Download Love's Whipping Boy PDF Online Free

Author :
Publisher : Univ of North Carolina Press
ISBN 13 : 0807834564
Total Pages : 223 pages
Book Rating : 4.8/5 (78 download)

DOWNLOAD NOW!


Book Synopsis Love's Whipping Boy by : Elizabeth Barnes

Download or read book Love's Whipping Boy written by Elizabeth Barnes and published by Univ of North Carolina Press. This book was released on 2011 with total page 223 pages. Available in PDF, EPUB and Kindle. Book excerpt: Working to reconcile the Christian dictum to "love one's neighbor as oneself" with evidence of U.S. sociopolitical aggression, including slavery, corporal punishment of children, and Indian removal, Elizabeth Barnes focuses her attention on aggressors--ra

Spiritual Narratives

Download Spiritual Narratives PDF Online Free

Author :
Publisher : Schomburg Library of Nineteent
ISBN 13 : 9780195052664
Total Pages : 508 pages
Book Rating : 4.0/5 (526 download)

DOWNLOAD NOW!


Book Synopsis Spiritual Narratives by :

Download or read book Spiritual Narratives written by and published by Schomburg Library of Nineteent.
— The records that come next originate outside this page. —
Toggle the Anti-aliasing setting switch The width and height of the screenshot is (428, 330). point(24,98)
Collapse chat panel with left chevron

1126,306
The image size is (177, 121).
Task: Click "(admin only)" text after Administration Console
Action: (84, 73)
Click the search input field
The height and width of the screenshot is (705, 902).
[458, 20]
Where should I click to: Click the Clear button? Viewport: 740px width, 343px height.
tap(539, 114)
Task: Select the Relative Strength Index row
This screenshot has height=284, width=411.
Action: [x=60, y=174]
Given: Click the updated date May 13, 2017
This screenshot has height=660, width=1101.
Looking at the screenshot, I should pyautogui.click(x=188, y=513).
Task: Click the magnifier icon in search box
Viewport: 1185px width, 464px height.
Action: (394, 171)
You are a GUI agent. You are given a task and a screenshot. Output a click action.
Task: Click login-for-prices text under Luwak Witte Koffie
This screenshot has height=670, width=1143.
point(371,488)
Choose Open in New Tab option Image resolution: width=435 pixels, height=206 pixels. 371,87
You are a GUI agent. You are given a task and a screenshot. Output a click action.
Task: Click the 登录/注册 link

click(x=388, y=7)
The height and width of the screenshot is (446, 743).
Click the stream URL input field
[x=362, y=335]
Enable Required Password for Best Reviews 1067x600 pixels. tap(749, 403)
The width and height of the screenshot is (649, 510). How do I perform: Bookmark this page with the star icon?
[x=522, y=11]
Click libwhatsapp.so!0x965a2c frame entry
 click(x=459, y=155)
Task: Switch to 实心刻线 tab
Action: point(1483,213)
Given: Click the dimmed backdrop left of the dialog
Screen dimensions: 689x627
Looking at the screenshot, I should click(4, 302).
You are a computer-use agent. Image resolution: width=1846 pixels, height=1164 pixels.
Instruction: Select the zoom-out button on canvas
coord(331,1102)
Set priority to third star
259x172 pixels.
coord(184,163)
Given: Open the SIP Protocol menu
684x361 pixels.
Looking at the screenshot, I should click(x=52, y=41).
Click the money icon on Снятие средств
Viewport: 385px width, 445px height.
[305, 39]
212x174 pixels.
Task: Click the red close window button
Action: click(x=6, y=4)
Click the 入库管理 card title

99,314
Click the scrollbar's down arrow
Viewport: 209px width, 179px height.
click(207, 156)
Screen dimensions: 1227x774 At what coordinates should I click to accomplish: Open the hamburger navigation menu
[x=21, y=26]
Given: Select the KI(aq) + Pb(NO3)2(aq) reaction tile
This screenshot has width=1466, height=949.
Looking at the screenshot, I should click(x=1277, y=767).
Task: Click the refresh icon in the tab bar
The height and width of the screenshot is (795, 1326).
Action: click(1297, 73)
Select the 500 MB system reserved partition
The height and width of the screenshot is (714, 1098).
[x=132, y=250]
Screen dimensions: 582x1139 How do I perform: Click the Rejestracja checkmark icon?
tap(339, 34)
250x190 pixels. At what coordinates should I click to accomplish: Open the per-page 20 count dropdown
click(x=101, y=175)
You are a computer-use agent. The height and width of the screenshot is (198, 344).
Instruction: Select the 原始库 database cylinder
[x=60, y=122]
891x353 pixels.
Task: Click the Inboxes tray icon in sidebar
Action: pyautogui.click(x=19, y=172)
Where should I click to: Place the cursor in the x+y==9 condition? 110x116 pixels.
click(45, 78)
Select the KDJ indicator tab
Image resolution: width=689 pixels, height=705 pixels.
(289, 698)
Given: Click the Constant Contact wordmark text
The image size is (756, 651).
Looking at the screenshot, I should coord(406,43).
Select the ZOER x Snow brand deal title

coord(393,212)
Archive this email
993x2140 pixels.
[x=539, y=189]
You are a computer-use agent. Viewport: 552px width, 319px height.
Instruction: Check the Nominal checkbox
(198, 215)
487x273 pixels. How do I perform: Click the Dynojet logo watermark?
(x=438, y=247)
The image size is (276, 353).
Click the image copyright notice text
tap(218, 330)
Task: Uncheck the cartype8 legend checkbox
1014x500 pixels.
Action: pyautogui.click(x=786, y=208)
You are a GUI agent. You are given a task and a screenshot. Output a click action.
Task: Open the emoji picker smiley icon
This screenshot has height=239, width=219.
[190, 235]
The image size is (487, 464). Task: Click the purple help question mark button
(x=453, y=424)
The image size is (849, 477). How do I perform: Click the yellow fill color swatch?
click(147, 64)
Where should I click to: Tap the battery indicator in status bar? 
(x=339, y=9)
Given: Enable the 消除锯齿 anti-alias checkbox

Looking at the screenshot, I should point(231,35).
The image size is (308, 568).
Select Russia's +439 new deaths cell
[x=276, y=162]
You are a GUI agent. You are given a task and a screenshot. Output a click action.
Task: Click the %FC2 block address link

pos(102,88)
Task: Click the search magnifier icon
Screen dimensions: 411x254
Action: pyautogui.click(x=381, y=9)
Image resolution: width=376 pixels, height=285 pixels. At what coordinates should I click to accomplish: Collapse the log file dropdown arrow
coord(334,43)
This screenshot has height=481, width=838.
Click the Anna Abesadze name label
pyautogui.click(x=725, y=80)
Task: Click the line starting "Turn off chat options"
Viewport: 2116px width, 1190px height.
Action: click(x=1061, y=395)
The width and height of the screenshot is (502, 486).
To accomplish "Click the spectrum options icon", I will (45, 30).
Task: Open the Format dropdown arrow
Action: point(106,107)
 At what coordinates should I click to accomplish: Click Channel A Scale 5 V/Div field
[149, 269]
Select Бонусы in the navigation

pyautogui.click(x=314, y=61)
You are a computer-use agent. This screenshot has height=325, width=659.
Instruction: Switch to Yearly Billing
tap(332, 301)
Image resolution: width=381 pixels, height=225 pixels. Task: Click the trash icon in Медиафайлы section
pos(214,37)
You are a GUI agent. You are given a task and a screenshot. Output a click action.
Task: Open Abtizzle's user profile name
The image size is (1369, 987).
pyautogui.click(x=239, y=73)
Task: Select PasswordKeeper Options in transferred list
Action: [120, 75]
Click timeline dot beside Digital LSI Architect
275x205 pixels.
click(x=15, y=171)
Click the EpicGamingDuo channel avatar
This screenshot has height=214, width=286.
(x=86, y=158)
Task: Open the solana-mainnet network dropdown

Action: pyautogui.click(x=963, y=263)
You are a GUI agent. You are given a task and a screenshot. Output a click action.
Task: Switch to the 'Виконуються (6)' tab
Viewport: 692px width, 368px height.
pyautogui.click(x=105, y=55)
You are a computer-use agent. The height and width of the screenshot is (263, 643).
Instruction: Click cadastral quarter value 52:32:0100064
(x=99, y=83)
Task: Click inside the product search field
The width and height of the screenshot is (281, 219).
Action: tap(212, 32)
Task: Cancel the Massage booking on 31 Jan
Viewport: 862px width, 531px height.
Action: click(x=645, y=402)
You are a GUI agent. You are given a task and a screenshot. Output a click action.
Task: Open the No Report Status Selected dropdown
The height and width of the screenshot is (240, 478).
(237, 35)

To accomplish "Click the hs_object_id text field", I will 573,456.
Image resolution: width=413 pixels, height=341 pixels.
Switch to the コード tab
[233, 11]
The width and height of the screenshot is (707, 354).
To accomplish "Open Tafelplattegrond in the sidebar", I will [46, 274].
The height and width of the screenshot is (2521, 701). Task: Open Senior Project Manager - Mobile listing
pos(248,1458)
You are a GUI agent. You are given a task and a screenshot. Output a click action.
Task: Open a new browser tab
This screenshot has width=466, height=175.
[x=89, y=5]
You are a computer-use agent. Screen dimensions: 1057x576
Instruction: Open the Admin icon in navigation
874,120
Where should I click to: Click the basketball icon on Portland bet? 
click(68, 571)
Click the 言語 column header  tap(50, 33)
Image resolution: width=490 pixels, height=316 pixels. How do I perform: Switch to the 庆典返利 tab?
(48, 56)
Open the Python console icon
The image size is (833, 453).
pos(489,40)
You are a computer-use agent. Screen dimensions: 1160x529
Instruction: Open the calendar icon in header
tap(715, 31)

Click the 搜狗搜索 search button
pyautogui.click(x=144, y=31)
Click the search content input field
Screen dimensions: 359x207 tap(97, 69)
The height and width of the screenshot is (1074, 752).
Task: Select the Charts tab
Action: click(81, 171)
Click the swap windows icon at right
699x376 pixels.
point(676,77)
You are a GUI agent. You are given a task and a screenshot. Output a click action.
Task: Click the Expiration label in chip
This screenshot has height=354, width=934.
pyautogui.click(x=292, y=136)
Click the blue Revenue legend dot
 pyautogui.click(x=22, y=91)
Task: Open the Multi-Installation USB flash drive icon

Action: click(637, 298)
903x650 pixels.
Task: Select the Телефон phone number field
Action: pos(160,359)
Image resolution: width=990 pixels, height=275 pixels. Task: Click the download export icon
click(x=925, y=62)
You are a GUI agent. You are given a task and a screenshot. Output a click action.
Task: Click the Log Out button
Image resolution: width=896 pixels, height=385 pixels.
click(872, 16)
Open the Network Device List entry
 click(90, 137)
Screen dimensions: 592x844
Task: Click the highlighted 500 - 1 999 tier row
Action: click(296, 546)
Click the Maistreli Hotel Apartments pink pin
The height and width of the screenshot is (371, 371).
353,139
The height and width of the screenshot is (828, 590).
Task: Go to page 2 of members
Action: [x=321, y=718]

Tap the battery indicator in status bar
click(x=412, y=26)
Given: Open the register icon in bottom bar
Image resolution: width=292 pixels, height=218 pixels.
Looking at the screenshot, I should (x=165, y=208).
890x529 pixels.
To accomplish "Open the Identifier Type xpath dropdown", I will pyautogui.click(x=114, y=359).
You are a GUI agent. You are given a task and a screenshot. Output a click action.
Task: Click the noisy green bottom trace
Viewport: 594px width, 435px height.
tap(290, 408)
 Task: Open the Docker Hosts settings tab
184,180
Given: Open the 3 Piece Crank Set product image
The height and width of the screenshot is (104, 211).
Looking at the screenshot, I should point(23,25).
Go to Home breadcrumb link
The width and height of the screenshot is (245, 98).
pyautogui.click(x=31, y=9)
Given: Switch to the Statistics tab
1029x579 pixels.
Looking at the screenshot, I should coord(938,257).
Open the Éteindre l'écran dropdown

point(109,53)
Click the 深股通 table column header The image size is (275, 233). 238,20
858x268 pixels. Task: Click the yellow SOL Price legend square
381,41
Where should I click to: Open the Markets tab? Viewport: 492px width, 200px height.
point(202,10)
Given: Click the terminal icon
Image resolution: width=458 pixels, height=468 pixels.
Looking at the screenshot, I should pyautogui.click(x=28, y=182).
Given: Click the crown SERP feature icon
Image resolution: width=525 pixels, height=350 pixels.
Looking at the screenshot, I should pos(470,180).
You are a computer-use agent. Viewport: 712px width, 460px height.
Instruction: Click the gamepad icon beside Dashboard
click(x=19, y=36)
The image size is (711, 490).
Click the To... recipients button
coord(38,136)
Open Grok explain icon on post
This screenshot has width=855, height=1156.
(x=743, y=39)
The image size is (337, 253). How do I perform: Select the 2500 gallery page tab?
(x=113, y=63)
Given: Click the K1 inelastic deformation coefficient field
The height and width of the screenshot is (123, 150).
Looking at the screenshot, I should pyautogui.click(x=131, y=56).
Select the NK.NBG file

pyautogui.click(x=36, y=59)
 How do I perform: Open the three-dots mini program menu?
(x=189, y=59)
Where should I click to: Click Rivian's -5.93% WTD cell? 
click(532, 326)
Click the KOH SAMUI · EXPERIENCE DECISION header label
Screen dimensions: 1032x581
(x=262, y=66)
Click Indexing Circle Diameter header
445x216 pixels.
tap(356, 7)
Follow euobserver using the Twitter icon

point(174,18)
This book was released on 1988 with total page 508 pages. Available in PDF, EPUB and Kindle. Book excerpt: These narratives by four famous black woman preachers and evangelists, published between 1835 and 1907, all share a theme that continues to dominate Afro-American literature even today: the power of Christianity to give strength and comfort in the struggle for liberation from caste and gender restrictions.